---- Extracted information
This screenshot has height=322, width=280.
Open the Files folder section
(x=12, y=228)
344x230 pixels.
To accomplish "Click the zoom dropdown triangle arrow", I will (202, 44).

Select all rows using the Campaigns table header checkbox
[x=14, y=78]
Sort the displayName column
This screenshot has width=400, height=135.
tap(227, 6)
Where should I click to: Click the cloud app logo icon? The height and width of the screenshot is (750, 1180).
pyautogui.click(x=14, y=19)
--------
---- Extracted information
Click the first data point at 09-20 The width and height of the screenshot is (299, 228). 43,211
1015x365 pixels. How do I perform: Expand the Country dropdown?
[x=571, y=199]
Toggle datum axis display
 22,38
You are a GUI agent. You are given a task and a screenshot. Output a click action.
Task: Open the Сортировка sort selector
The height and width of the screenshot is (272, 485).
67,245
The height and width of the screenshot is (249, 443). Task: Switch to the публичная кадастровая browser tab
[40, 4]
--------
Quote the data above from the line containing "This screenshot has height=322, width=280." to the line containing "Sort the displayName column", inclusive, and stop.

## Answer box
This screenshot has height=322, width=280.
Open the Files folder section
(x=12, y=228)
344x230 pixels.
To accomplish "Click the zoom dropdown triangle arrow", I will (202, 44).

Select all rows using the Campaigns table header checkbox
[x=14, y=78]
Sort the displayName column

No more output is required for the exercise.